CP 951 & HKSCS


(Note that this happened before I started owning code pages, so I might be a bit confused about parts of this).

Support for HKSCS is now through Unicode 5.  There’s a download available, Microsoft Character Code Conversion Routines For HKSCS-2004, that has some routines to help applications convert HKSCS data encoded in Big 5 or the Unicode PUA to Unicode 4.1.

Previously we provided Hong Kong Supplementary Character Set (HKSCS) Support for Windows XP Platform which was effectively a replacement for the 950 code page with mappings to the Unicode PUA.  Sometimes this was called code page 951 because of the name of the replacement file in the download.  This is sort of a hack and doesn’t work on Vista, you’ll get a compatability warning if you try to install it, and if you force the issue I’m not gonna support whatever happens to your machine! 🙂

The safest bet for applications developers to have consistent support is to use Unicode, which supports the HKSCS characters now, so you don’t have to worry about the PUA font mappings or other issues that have caused data portability issues between versions or systems.

Comments (5)

  1. Abel Cheung says:

    Thanks for your comment on my site. IMHO going with Unicode for HKSCS support is a wise move. Previous standalone patch is not as useful as it should be. The reason is two fold:

    1. Not publicized. Thus most Hong Kong people actually don’t know this thing has ever existed.

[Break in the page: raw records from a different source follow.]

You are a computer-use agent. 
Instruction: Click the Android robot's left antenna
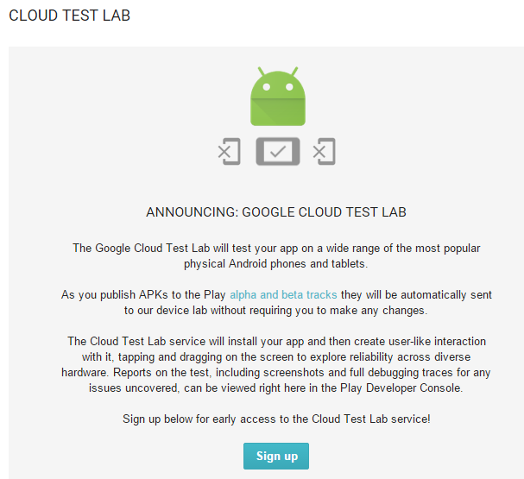[262, 71]
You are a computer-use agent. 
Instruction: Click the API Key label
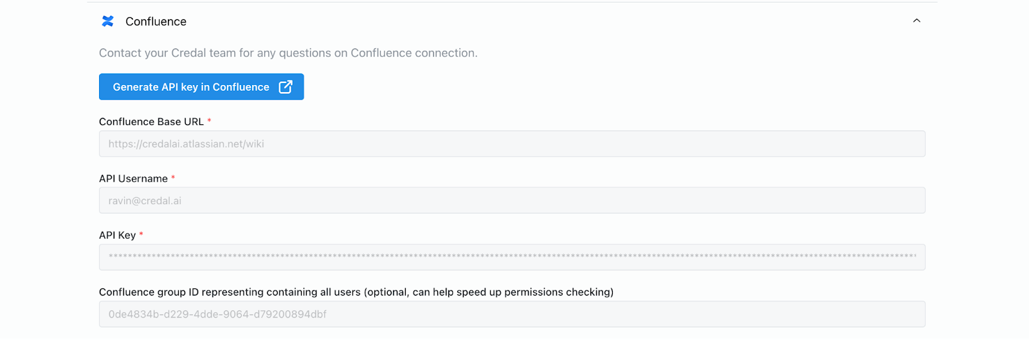pos(117,235)
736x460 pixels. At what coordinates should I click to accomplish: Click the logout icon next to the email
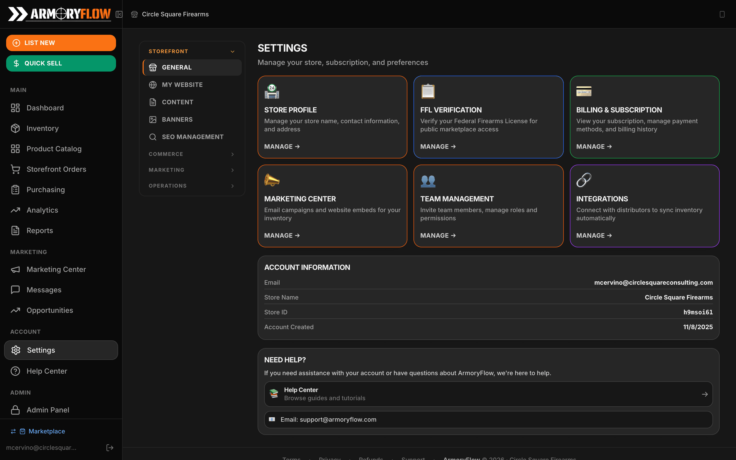pos(110,448)
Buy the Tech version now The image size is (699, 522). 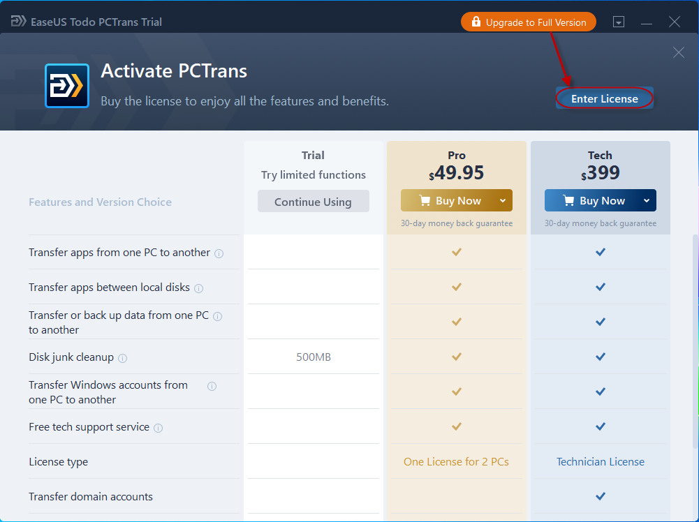coord(594,201)
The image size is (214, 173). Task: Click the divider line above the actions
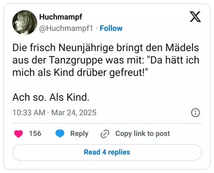[x=107, y=123]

    2. Bad comment from Taiwan people, who install this patch and clobbered their own self-made characters and other custom patches which extend Big5.

    Next logical step here would be to create an easy-to-use tool for converting file content in Big5 or Big5HKSCS (Word, PowerPoint, text file, whatever) and file names into Unicode, to help migration to Unicode and encourage its usage. Most people who don’t want to abandon their legacy encoding gives migration cost as their first reason of unwillingness (not only traditional Chinese, but true across at least throughout Asia languages). And not in form of (currently released) API package.

    Indeed, giving the tiny Hong Kong market, is it really justified to spend development effort on such tool? That’s something to be considered as well.

  2. Shawn Steele says:

    The "Conversion Routines" were provided for HKSCS partially because of the reasons you note.  Creating a tool has several problems, which you mentioned, or alluded to:

    * Many users don’t know how their data is encoded.  The HKSCS support, PUA use, etc. have many levels of complexity that can cause problems.

    * The use of the PUA is different for different users, so a generic tool is difficult to develop.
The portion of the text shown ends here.